Parmi les différentes dispositions scéniques employées, on notera :
— l’avance latérale (le Jardin de Murcie [F. Gémier], décor prolongé sur les côtés de la salle, acteurs placés dans les avant-scènes) ;
— l’avance centrale (suppression de la rampe, avance du proscenium en éperon, marches terminales) ;
— la réalisation en plein air (Copeau-Barsacq ou Vilar à Avignon : série de dispositifs distincts, plans inclinés, etc.).

Ces remarques étant faites, il est possible de distinguer des artistes chez qui, à la suite d’Appia, cette préoccupation fut prédominante.

Par exemple, en U. R. S. S., Meyerhold, Issaak Moisseïevitch Rabinovitch (né en 1894), Tairov et ses décorateurs, Aleksandr Aleksandrovitch Vesnine (1883-1959) ou Aleksandra Ekster (Salomé) : combinaisons d’échafaudages, d’échelles, de passerelles ; schématisation poussée à l’extrême ; points d’appui et tremplins ; mouvements mécanisés. En Allemagne : Karl Heinz Martin (1888-1948) [Franziska], Leopold Jessner, Piscator ; aux États-Unis : Norman Bel Geddes (1893-1958) [Jeanne d’Arc] ; en Pologne : Leon Schiller ; en France : réalisations de Camille Demangeat (festival d’Avignon), d’André Acquart (né en 1922) [les Nègres], de Jacques Bosson (Mourir pour Chicago).

Les tentatives destinées à concilier les préoccupations constructivistes et picturales seront d’autant plus nombreuses en Occident que les salles à l’italienne restent, de loin, les plus utilisées : par exemple, il s’agira en France de Georges Pitoëff pour Macbeth, de Christian Bérard (1902-1949) pour les Fourberies de Scapin et aux États-Unis de Lee Simonson (1888-1967) pour Man and the Masses.

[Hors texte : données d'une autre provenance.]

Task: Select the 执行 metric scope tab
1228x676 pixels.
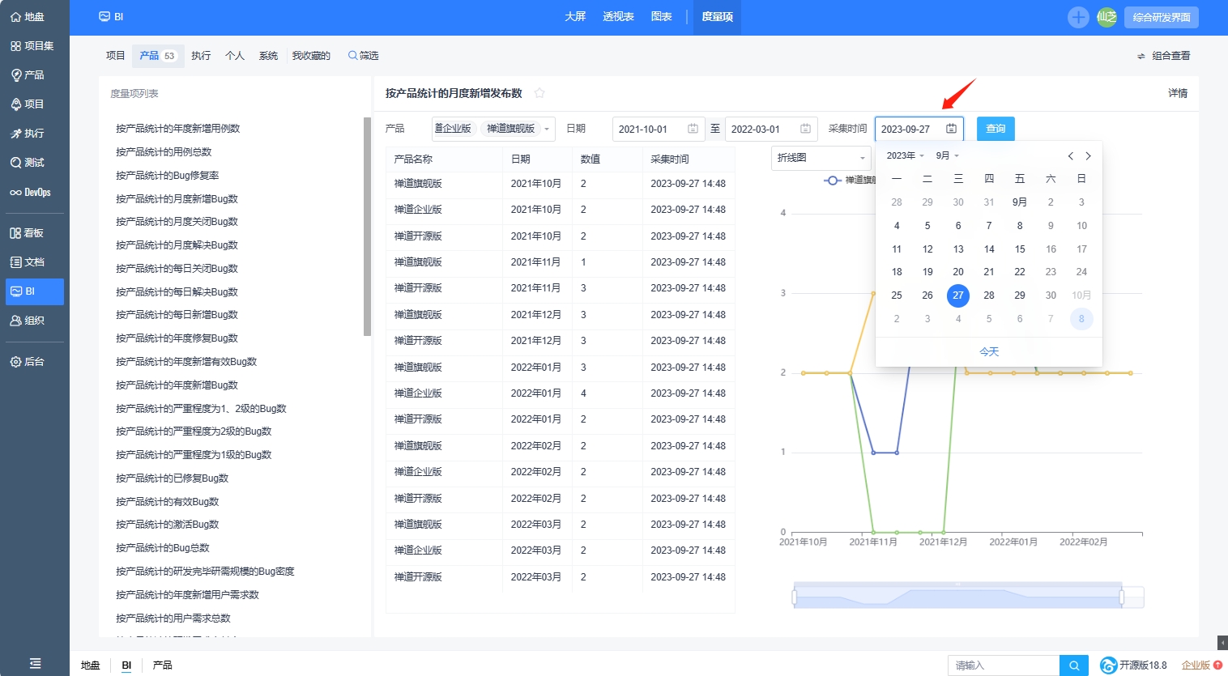Action: click(x=201, y=56)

Dans la perspective des motifs inspirés par un souci d’austérité et de pureté, de mise en valeur des moyens propres à l’acteur, de réaction contre les abus du décor peint peut être placée la tendance extrémiste de jouer sur un plateau nu ou devant des rideaux ou des paravents.

Mais, après Appia, en termes particulièrement significatifs, les principes qui relèvent des courants constructivistes ont été formulés par Jacques Copeau : « Pour l’œuvre nouvelle un tréteau nu. [...] Symboliste ou réaliste, synthétique ou anecdotique, le décor est toujours le décor : une illustration. Cette illustration n’intéresse pas directement l’action dramatique, qui, seule, détermine la forme architecturale de la scène. Rien en ciment qui ne soit du ciment. Rien en bois qui ne soit du bois. Le moindre petit coup de pinceau est suspect d’hérésie. »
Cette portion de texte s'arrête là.